* **Extracted information**:
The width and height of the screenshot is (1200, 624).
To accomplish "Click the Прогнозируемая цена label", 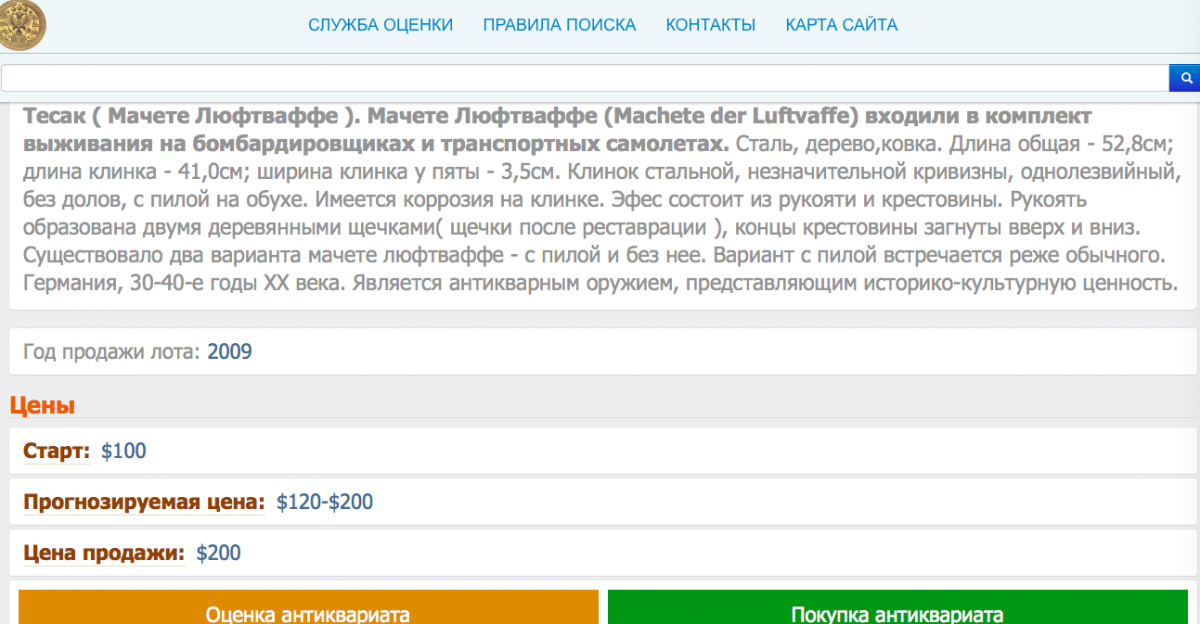I will point(144,502).
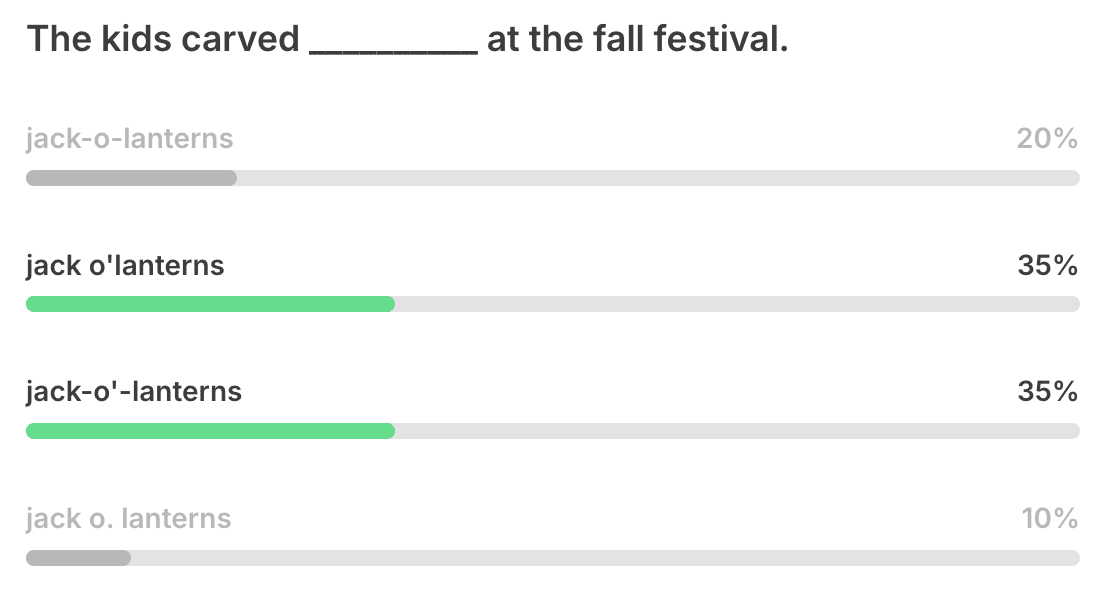1108x600 pixels.
Task: Select the "jack o. lanterns" poll option
Action: [x=129, y=519]
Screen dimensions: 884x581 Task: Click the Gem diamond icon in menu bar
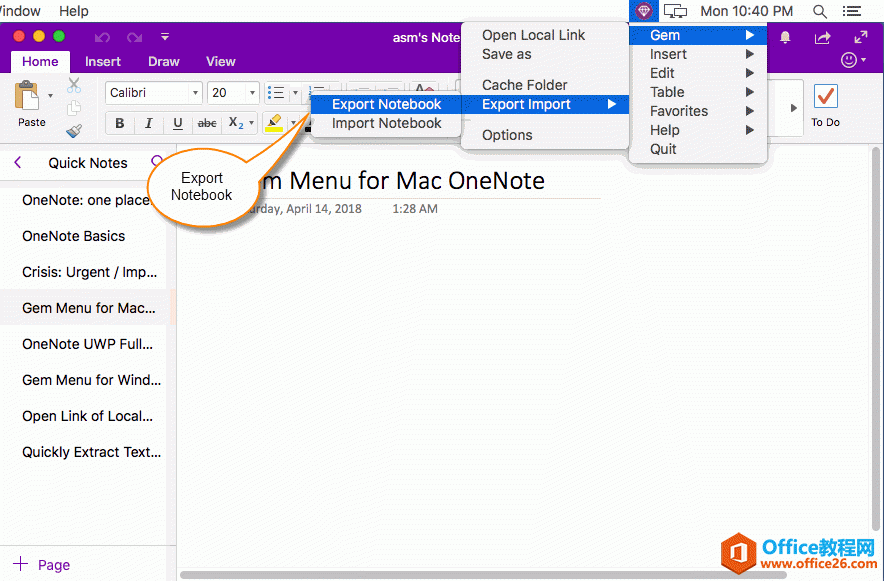coord(643,10)
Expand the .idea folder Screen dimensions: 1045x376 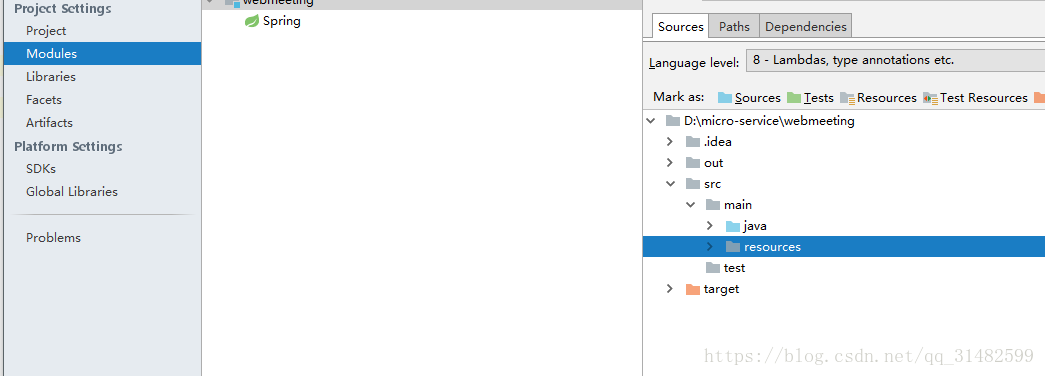[670, 142]
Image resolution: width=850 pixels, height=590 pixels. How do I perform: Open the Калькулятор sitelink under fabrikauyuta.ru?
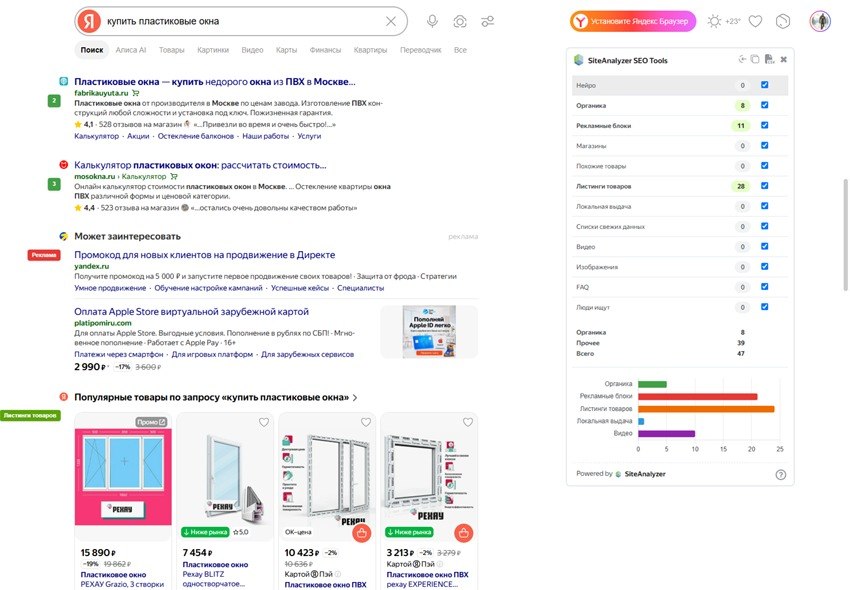pyautogui.click(x=96, y=136)
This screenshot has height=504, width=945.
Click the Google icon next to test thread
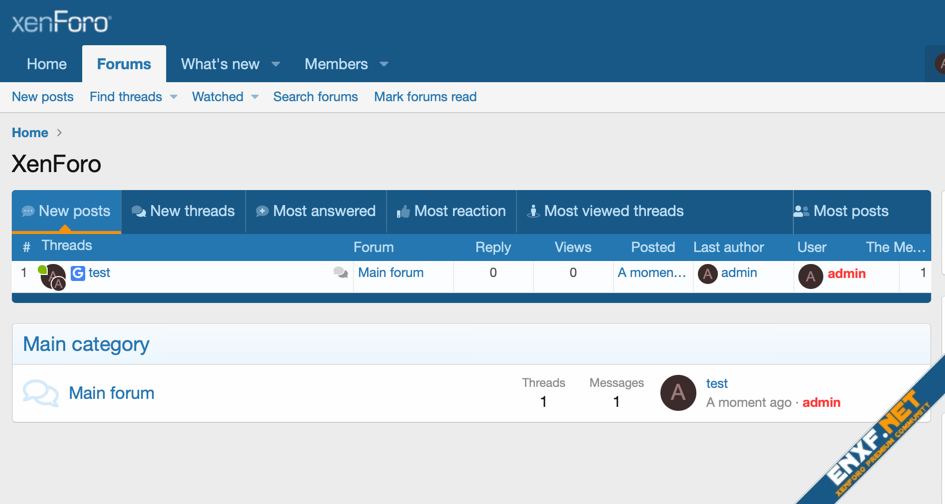point(78,273)
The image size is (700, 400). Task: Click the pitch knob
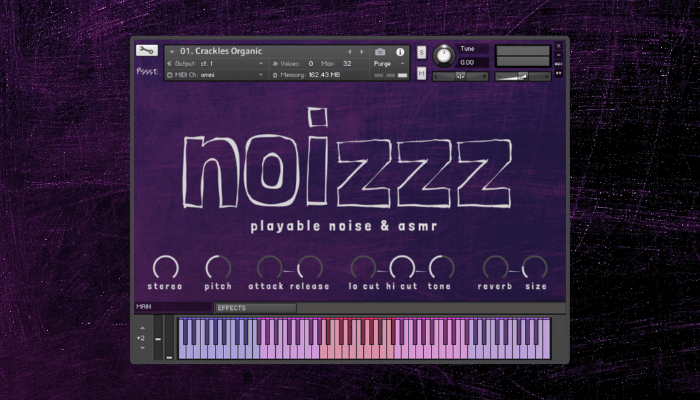point(217,267)
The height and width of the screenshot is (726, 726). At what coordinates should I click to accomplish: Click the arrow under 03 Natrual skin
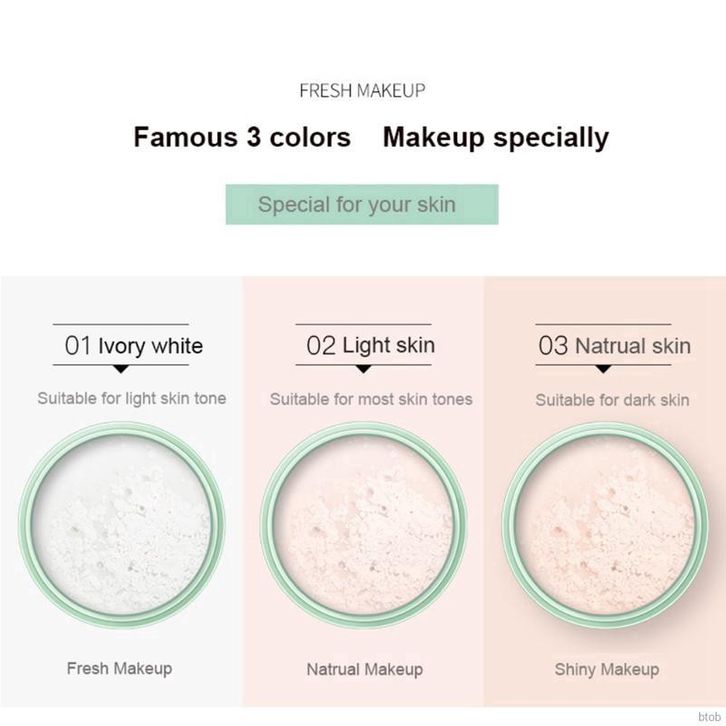point(603,369)
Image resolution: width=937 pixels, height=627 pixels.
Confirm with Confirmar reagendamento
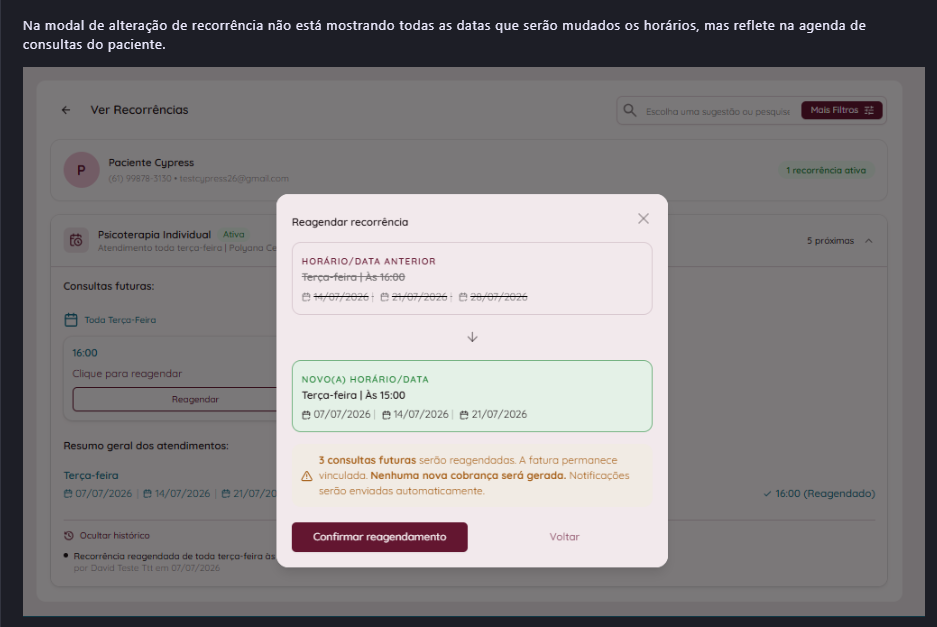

* **Assignment**: All lines from the one containing "This screenshot has height=504, width=945." through the end of the entries above must be given again exactly, with every picture omitted.

* **Solution to this problem**:
This screenshot has height=504, width=945.
Click the Google icon next to test thread
point(78,273)
The image size is (700, 400). Task: Click the pitch knob
point(217,267)
The height and width of the screenshot is (726, 726). At what coordinates should I click to accomplish: Click the arrow under 03 Natrual skin
point(603,369)
Image resolution: width=937 pixels, height=627 pixels.
Confirm with Confirmar reagendamento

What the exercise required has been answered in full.